▼▼▼
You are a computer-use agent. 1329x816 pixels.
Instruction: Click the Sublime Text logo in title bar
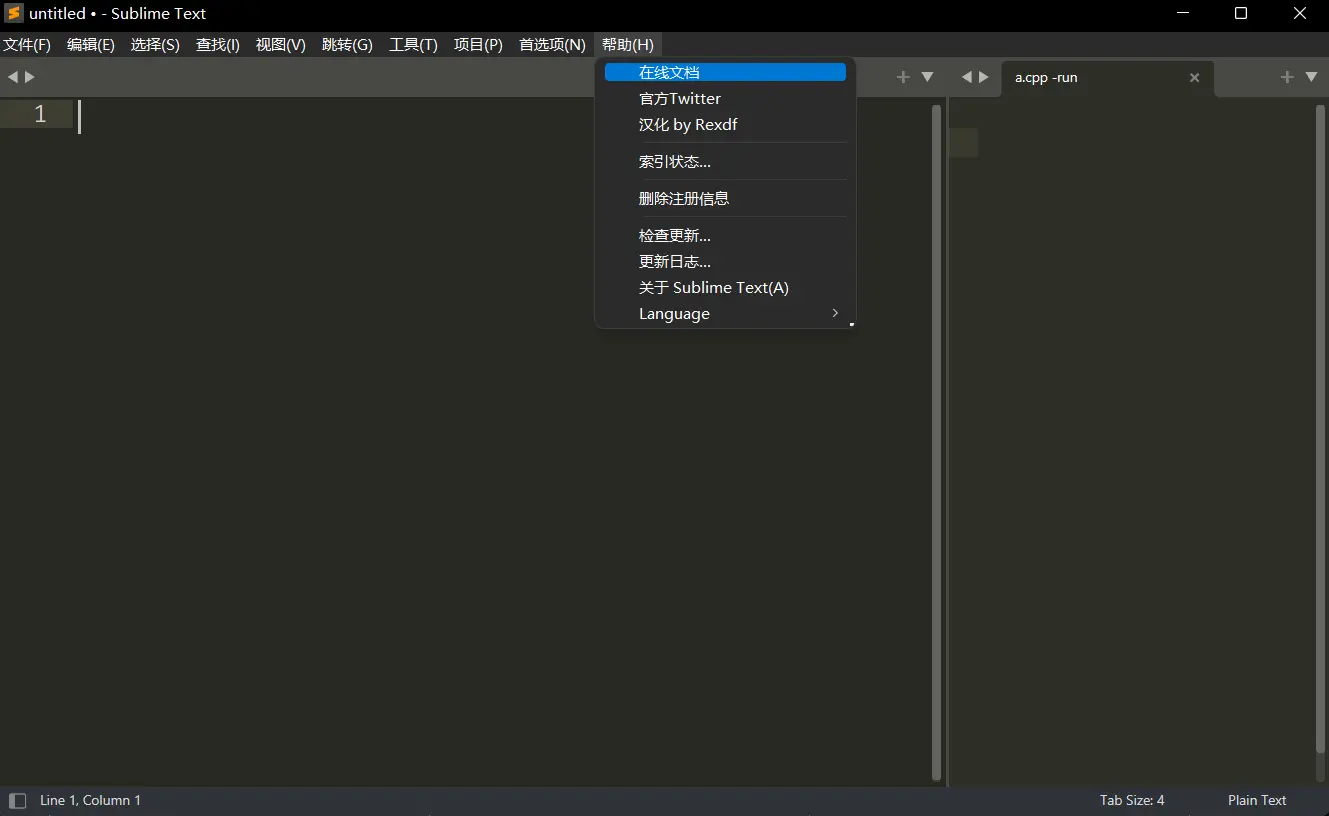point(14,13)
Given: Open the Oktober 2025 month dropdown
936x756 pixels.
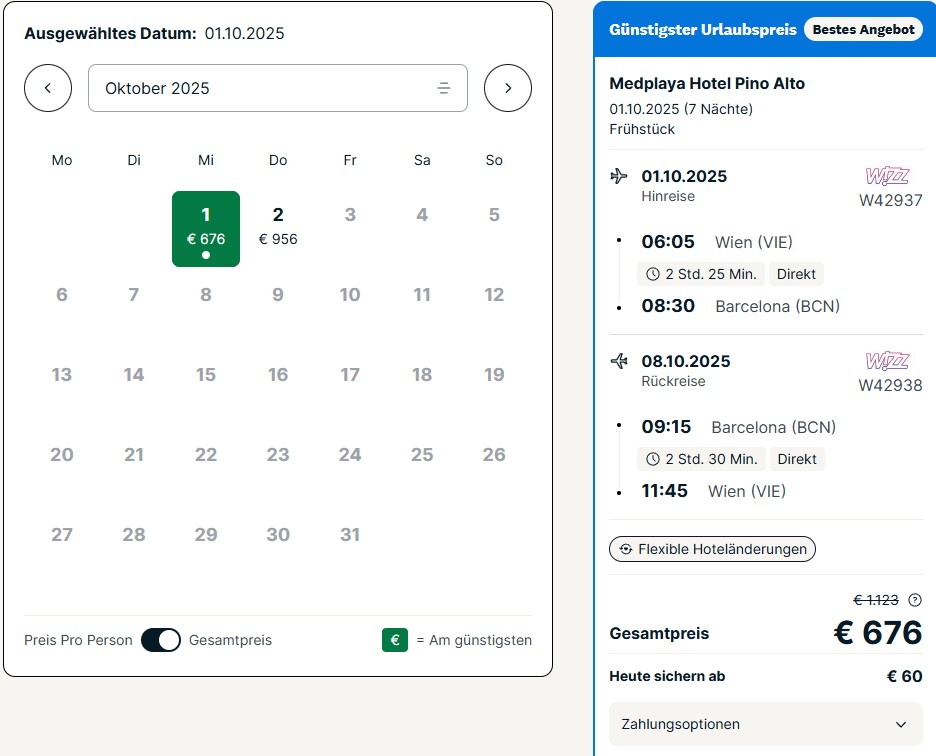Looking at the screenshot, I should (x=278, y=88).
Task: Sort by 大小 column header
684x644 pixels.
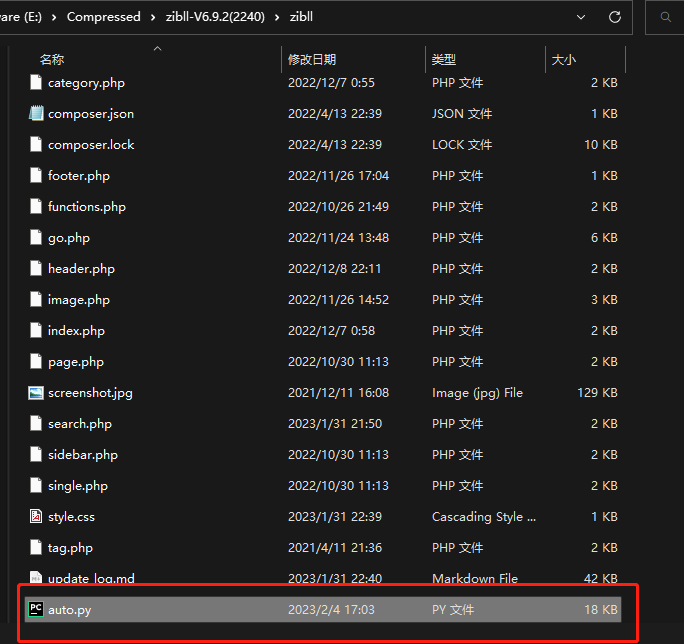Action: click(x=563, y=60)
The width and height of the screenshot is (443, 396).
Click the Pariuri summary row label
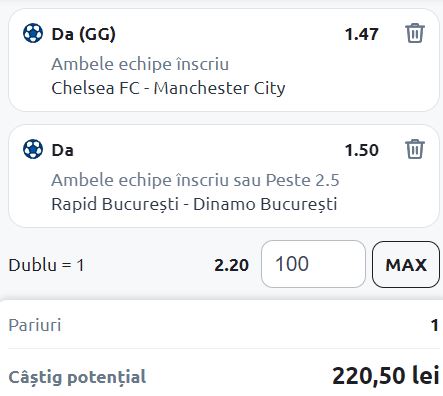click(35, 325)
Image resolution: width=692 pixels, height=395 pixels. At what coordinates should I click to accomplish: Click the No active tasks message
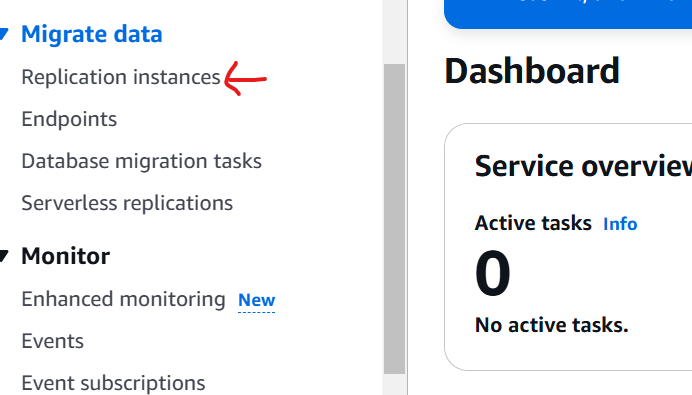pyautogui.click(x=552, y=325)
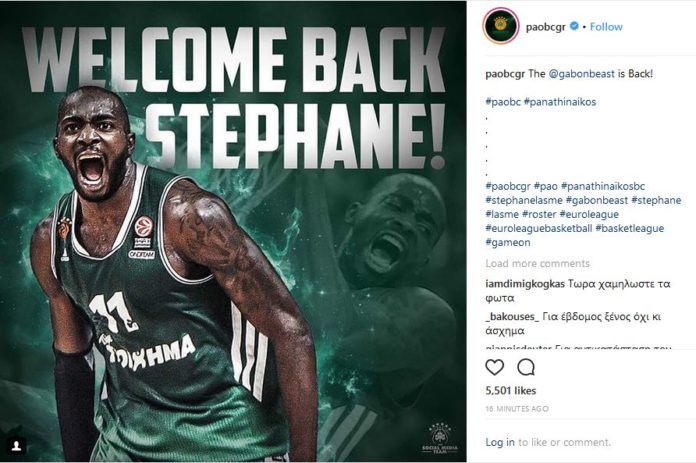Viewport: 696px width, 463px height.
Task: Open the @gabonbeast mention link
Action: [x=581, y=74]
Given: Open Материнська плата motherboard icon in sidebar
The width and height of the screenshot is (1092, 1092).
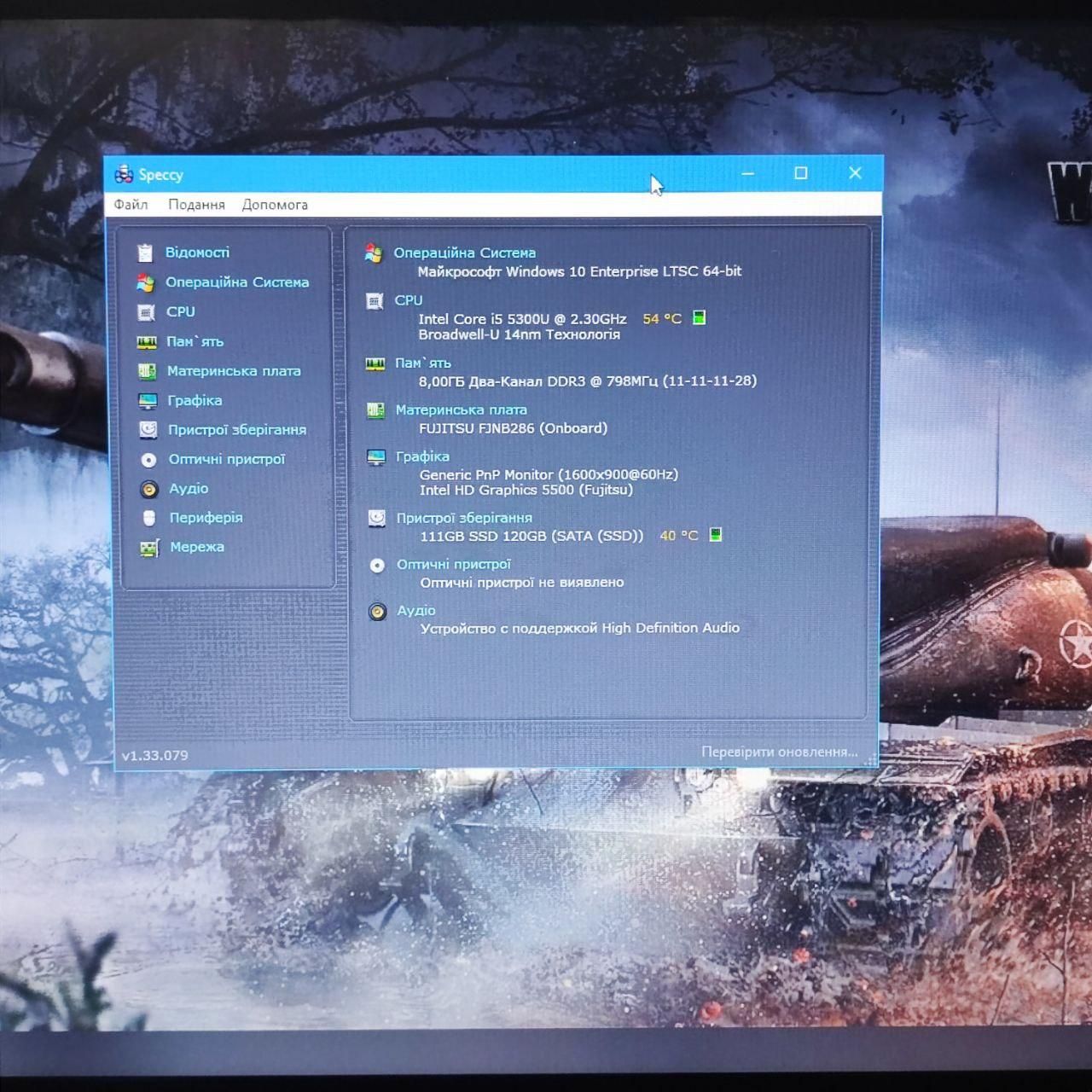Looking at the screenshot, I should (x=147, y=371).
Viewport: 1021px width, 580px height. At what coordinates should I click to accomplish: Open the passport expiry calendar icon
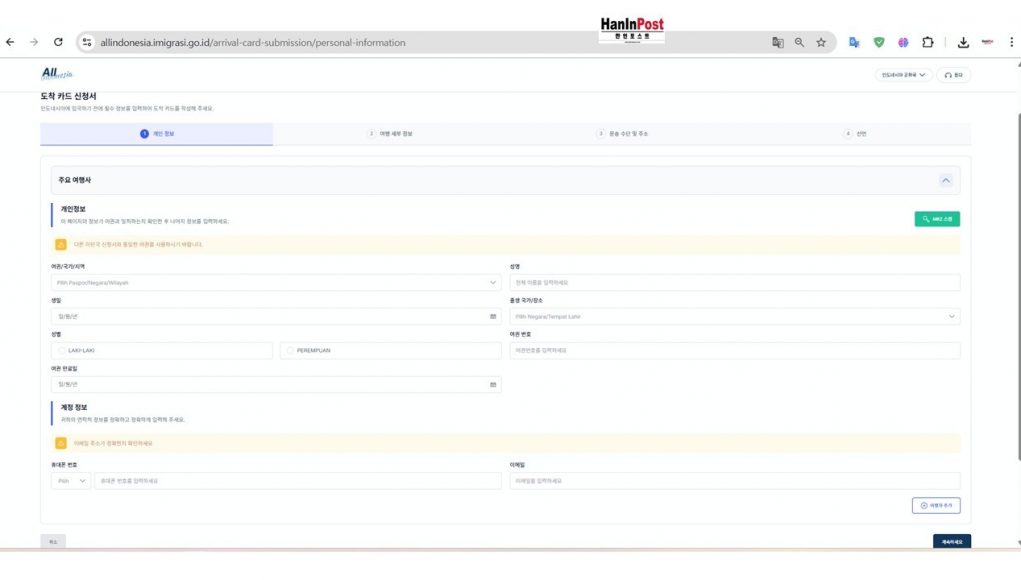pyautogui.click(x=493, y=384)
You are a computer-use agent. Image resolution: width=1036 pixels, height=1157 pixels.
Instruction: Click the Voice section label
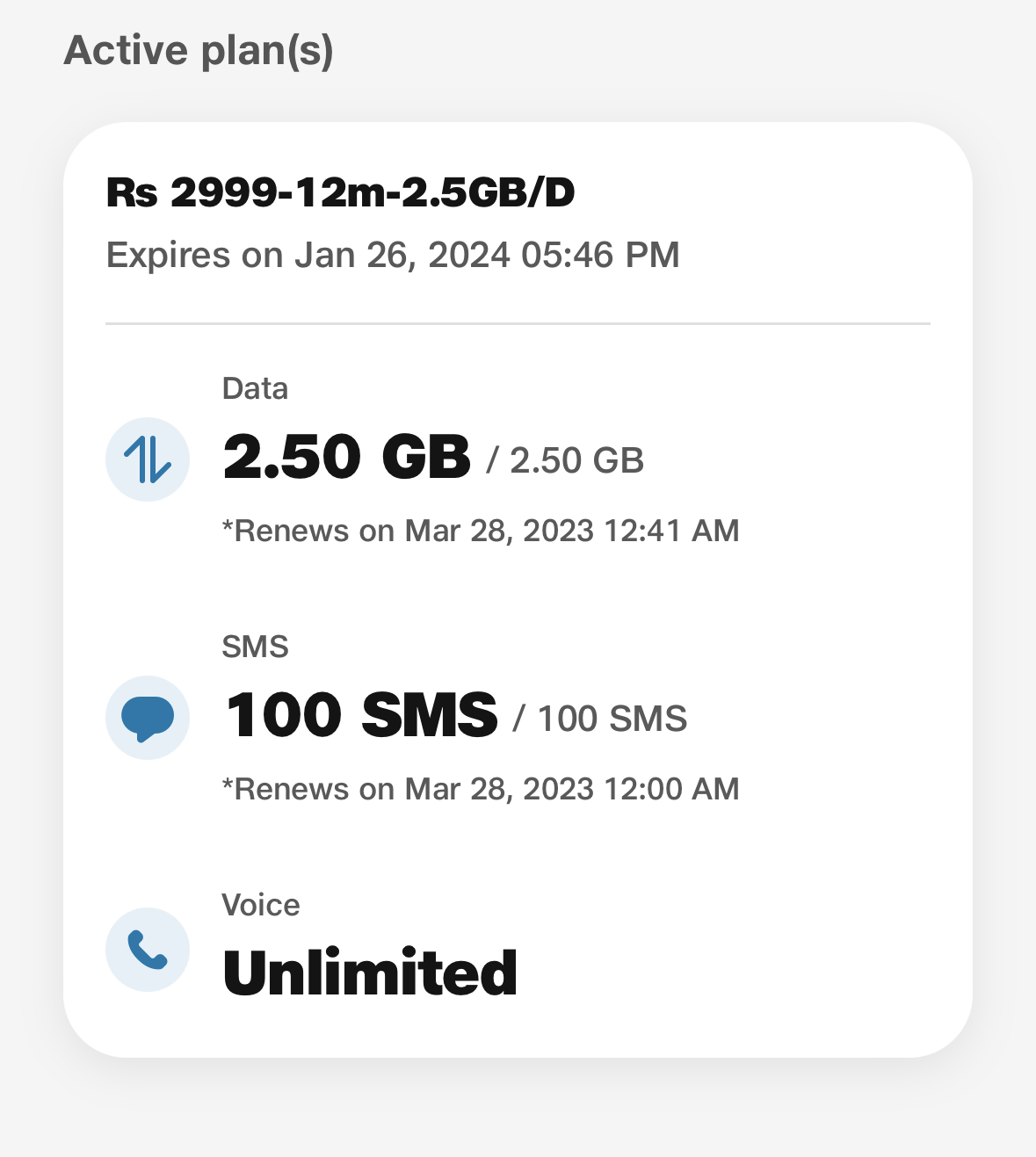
▲▲▲
Requirement: Each line above where the word "agent" occurs should be returned in full.

Your response:
You are a computer-use agent. 1329x816 pixels.
You are a computer-use agent. Image resolution: width=1036 pixels, height=1157 pixels.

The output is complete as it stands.